The problem: Write out, word for word, only the data from its first line to the line containing "July 2018 (50, 2337)".

+++ Dataset records +++

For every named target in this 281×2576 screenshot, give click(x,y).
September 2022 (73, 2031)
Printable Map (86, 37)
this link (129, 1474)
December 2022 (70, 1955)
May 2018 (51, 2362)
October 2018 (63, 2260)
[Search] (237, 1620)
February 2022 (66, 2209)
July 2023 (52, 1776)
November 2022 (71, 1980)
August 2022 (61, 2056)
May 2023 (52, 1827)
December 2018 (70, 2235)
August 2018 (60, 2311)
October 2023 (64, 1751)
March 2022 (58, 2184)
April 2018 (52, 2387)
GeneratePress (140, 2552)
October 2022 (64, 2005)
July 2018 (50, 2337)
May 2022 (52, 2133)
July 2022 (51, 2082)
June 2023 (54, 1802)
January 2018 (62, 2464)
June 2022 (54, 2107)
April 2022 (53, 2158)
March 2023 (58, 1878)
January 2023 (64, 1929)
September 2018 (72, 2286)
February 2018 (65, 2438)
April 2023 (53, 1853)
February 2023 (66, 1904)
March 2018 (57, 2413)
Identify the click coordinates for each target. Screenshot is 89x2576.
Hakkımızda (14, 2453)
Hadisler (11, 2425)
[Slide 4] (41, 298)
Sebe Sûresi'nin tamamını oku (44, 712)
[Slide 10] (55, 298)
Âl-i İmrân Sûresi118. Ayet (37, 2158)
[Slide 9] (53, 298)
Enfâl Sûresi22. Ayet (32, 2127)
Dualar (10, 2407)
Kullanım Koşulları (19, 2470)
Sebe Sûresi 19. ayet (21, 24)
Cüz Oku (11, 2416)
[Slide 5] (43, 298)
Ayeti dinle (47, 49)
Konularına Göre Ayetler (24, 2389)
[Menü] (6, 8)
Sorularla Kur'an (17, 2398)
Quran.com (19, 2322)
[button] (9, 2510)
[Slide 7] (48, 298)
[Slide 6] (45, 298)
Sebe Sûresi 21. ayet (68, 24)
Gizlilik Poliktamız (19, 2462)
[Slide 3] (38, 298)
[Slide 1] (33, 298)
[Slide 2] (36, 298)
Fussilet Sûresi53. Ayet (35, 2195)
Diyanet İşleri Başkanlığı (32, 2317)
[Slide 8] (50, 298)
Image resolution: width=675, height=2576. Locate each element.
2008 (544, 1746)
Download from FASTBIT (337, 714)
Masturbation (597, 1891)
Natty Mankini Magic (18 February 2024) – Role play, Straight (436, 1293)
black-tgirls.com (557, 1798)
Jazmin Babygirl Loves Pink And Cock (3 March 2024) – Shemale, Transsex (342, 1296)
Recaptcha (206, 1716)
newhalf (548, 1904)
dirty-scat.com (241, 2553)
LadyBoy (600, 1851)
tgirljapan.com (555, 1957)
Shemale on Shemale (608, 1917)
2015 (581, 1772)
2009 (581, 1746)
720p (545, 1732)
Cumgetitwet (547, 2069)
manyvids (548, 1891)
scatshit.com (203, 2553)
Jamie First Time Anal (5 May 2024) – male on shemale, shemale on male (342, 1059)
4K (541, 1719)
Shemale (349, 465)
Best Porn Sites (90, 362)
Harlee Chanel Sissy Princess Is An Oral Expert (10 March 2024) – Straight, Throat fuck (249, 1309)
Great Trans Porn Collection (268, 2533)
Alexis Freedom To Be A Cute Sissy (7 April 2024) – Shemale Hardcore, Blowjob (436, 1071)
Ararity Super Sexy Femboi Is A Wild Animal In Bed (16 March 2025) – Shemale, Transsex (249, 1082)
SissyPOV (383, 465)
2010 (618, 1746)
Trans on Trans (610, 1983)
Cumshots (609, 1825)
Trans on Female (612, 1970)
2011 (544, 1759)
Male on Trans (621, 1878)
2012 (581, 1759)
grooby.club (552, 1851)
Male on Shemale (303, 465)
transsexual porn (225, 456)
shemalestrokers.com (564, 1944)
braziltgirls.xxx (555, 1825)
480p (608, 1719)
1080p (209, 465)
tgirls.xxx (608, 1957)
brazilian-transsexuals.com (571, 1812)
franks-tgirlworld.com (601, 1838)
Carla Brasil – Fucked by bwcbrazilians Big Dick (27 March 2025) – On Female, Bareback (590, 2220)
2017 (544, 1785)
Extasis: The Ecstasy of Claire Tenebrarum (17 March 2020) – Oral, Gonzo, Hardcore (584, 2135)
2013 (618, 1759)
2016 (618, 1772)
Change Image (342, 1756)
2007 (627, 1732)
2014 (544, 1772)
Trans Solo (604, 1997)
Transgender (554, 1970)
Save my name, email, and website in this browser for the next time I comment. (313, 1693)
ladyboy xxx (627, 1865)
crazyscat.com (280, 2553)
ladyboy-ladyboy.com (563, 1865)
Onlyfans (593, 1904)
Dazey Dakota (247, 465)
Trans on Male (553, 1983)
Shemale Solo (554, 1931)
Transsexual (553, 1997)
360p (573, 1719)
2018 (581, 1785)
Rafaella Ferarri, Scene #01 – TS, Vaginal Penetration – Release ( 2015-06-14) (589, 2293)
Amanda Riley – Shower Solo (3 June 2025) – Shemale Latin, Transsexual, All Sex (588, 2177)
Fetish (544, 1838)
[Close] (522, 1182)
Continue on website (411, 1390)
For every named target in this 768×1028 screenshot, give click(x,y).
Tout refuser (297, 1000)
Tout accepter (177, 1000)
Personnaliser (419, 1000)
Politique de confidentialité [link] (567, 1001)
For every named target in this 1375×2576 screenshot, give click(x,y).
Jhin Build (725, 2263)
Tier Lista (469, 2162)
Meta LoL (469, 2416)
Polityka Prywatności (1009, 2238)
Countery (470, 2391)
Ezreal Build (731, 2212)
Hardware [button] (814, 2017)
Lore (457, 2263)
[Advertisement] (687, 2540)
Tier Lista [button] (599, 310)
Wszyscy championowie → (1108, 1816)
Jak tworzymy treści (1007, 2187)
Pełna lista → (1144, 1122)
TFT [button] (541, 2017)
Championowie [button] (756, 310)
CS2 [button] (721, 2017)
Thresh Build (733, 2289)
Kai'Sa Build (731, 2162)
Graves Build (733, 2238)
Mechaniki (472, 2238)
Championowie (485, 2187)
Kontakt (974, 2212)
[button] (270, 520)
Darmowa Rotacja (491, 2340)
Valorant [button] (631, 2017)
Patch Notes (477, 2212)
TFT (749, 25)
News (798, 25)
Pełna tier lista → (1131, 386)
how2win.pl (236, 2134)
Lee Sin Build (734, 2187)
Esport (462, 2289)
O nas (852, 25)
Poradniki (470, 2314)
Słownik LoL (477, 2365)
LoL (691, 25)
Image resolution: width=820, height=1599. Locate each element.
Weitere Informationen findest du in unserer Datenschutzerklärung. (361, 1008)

+++

Written solution:
For every named target in this 281×2576 screenshot, give click(x,y).
September 2022 (73, 2031)
Printable Map (86, 37)
this link (129, 1474)
December 2022 (70, 1955)
May 2018 (51, 2362)
October 2018 (63, 2260)
[Search] (237, 1620)
February 2022 (66, 2209)
July 2023 (52, 1776)
November 2022 (71, 1980)
August 2022 (61, 2056)
May 2023 (52, 1827)
December 2018 (70, 2235)
August 2018 (60, 2311)
October 2023 (64, 1751)
March 2022 (58, 2184)
April 2018 (52, 2387)
GeneratePress (140, 2552)
October 2022 (64, 2005)
July 2018 (50, 2337)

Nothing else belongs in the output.